Non-Qualified Stock Options may have an exercise price that is equal to, below,
or above the Fair Market Value of a share of Common Stock at the time of grant.
The exercise price applicable to a particular Award shall be set forth in each
individual Stock Award Agreement.

                                  ARTICLE VIII
                                  OPTION AWARDS

         8.01     VESTING OF OPTIONS.

         (a)      GENERAL RULES. The Board, in its sole discretion, shall
prescribe the time or times at which, or the conditions upon which, an Option
shall become vested and exercisable, and may accelerate the exercisability of
any Option at any time.
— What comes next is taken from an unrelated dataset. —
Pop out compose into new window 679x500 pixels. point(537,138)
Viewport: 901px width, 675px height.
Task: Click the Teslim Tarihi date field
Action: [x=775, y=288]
Notwithstanding the foregoing, no vesting shall occur on
or after the date that an Employee's employment or personal services contract
with the Company or any of its subsidiaries terminates for any reason other than
his death, Disability or Retirement.


                                       5


         (b)      ACCELERATION OF VESTING UPON DEATH, DISABILITY OR RETIREMENT.
In the event a Participant dies while in the employ of the Company or any of its
subsidiaries or terminates employment with the Company or any of its
subsidiaries as a result of Disability, any Option(s) granted to such
Participant under this Plan not yet vested on such date shall become 100% vested
as of such date and be exercisable either by the Participant or the
Participant's representative, subject to Section 8.03. In the event of a
Participant's Retirement, any Option(s) granted to such Participant under this
Plan not yet vested on such date shall become 100% vested as of such date and
become exercisable.

         8.02     DURATION OF OPTIONS.

         (a)      GENERAL RULE. Except as provided in Section 8.05, each Option
granted to a Participant shall be exercisable at any time on or after it vests
until the earlier of (i) ten (10) years after its date of grant or (ii) the date
that is six (6) months (ninety (90) days in the case of Incentive Stock Options
granted to Employees) following the last day on which the Participant is
employed or renders services for the benefit of the Company or its subsidiaries.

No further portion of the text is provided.